Het aantal faillissementen ligt steeds meer in lijn met een gemiddelde bedrijfssector door onderliggende oorzaken in de winkelmarkt. Zo stabiliseert het aandeel online bestedingen in steeds meer branches. Bovendien zijn winkelhuren in de afgelopen tien jaar flink gedaald wat kansen biedt voor opening van nieuwe winkels. Ook zijn macro-economische factoren relatief stabiel, zoals meerjarige lage werkloosheid, groei van bevolking en bestedingsniveaus.

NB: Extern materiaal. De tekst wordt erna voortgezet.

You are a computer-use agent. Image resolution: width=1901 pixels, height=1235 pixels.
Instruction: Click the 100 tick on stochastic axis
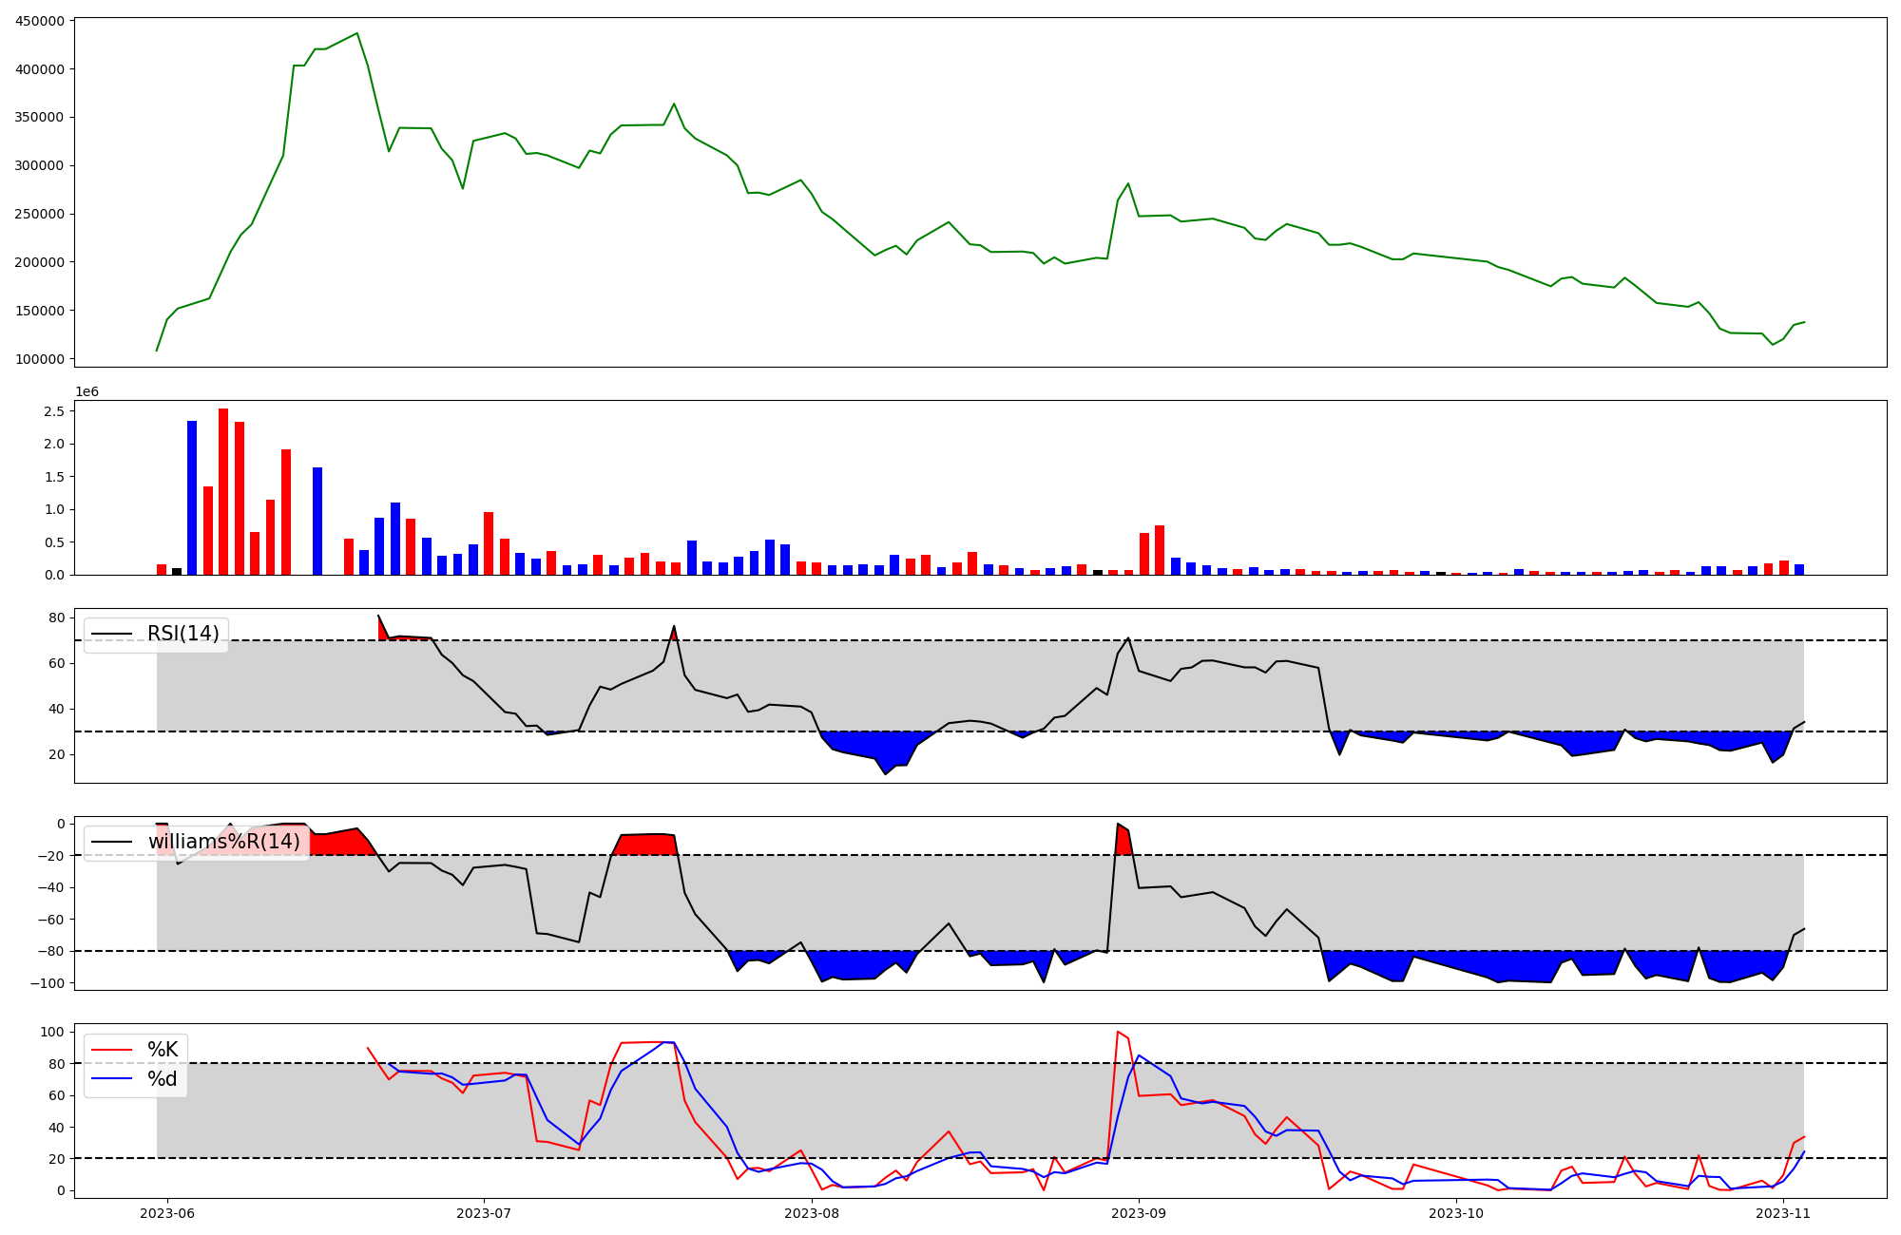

Voorheen gingen winkelketens vooral failliet door de snelle opkomst van online winkelen en veranderend consumentengedrag. In de huidige winkelmarkt hebben diverse ketens vooral moeite om relevant te blijven voor de consument. Snel stijgende kosten, noodzaak tot digitalisering, personeelstekorten en de opkomst van discountketens vragen om een aangepast bedrijfsmodel. Het sluiten van slecht renderende locaties gebeurt vaak te traag.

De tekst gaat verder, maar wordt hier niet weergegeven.